A l'issue d'un procès qui avait vu les experts s'opposer sur la notion du déni de grossesse, la cour d'assises d'Indre-et-Loire a condamné, hier soir, Véronique Courjault, accusée de trois infanticides, à huit ans d'emprisonnement. Le ministère public avait demandé, mercredi, dix ans d'emprisonnement, alors qu'elle encourait la réclusion criminelle à perpétuité. Le procureur Philippe Varin avait lancé aux jurés: «Ne la diabolisez pas, mais n'en faites pas non plus une icône».

«J'ai tué mes enfants»

Véronique Courjault pourrait sortir de prison assez vite. Une des avocates de l'accusée, MeHélène Delhommais, a déclaré: «Noël, c'est trop tôt, (elle fera) au moins un an de détention». Détenue depuis octobre2006, Mme Courjault, 41 ans, était jugée depuis le 9juin pour «assassinats». Elle avait d'abord avoué les infanticides de deux bébés nés en septembre2002 et décembre2003 alors qu'elle et son mari Jean-Louis vivaient à Séoul, ce dernier retrouvant leurs corps dans le congélateur familial. La mère avait ensuite reconnu avoir tué un nouveau-né mis au monde clandestinement à l'été 1999 à Villeneuve-la-Comtesse (Charente-Maritime), avant d'incinérer son corps. «J'ai tué mes enfants», avait-elle reconnu en larmes, mercredi, tout en expliquant ne pas avoir eu conscience d'être enceinte de bébés à l'époque. «J'ai eu conscience d'être enceinte, mais pas enceinte de bébés», a-t-elle dit, admettant que cela pouvait paraître «absurde», mais «c'est pourtant la vérité». Tout au long du procès, elle a reçu le soutien sans faille de sa famille.

«De la joie à la maison»

Hier soir, son époux s'est félicité de ce verdict relativement clément. «Cette peine va nous permettre de nous reconstruire, d'entrevoir le bout du tunnel.

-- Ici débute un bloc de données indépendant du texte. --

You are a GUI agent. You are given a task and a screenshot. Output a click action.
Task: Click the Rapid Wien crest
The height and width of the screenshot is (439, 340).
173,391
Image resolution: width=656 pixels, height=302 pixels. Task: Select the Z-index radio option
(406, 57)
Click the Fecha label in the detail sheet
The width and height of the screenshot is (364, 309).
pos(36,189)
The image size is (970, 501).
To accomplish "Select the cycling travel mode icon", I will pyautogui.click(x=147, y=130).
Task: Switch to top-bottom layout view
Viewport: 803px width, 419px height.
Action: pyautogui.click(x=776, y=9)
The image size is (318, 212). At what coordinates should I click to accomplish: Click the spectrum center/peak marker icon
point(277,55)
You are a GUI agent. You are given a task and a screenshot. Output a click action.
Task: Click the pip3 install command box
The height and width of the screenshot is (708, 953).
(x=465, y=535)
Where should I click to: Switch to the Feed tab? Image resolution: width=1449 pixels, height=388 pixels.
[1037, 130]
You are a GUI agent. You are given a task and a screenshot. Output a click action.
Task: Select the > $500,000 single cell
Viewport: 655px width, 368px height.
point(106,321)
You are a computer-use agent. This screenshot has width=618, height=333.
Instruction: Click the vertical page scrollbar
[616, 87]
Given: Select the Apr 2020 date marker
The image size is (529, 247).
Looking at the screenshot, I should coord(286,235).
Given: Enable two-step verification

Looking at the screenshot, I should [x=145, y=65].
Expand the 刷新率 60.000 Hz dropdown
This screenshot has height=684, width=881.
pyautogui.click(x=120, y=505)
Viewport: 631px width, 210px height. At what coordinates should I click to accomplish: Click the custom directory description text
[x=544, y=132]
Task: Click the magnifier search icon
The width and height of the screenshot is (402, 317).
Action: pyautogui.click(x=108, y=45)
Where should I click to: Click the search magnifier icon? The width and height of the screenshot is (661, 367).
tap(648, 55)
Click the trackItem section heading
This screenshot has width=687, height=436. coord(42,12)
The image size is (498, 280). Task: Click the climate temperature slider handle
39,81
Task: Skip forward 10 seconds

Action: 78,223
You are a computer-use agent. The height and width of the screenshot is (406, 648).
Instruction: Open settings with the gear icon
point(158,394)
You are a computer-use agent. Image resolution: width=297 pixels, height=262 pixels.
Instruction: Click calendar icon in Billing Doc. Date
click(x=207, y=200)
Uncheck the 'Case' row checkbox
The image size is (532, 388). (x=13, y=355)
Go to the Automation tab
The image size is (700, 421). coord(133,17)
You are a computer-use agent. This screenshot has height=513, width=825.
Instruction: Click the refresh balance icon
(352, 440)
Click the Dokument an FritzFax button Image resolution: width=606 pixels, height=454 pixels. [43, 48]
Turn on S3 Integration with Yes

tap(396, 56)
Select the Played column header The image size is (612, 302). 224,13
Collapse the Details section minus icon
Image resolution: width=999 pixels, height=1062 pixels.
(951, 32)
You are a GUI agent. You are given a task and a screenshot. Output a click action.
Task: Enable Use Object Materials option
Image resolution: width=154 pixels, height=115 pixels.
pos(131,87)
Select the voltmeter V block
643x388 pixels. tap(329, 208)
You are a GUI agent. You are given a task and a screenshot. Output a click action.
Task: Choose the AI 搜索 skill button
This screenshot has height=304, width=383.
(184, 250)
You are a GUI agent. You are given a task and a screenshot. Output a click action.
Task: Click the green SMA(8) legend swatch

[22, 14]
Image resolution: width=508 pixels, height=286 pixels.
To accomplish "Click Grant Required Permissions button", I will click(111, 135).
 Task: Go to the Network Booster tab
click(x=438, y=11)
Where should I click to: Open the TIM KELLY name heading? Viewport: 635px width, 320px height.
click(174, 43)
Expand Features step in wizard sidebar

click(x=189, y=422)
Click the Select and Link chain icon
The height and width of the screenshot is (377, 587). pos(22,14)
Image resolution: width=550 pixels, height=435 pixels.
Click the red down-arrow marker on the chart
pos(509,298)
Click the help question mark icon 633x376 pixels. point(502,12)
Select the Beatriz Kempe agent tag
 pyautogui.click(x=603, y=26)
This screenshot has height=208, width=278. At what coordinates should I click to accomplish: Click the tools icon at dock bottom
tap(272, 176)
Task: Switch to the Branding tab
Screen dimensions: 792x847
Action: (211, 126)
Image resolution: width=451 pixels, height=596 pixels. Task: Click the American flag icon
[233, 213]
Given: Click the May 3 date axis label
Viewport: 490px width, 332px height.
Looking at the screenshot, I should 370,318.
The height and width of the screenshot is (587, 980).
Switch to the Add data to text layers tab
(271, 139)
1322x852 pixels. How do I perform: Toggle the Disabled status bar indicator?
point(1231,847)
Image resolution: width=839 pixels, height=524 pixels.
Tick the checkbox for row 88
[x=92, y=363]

Je viens de l'annoncer à mes enfants», Jules et Nicolas, et «je peux vous assurer qu'il y a de la joie à la maison», a-t-il dit. «Dans quelque temps, quelques mois, Véronique pourra retrouver ses enfants et ce sera le début du renouveau», a poursuivi Jean-Louis Courjault, qui avait été mis en examen pour «complicité d'assassinats», avant de bénéficier d'un non-lieu. Le procès de Tours avait été le théâtre d'une bataille d'experts sur la notion du «déni de grossesse». Certains défendant cette thèse, d'autres préférant parler de «mensonge de grossesse».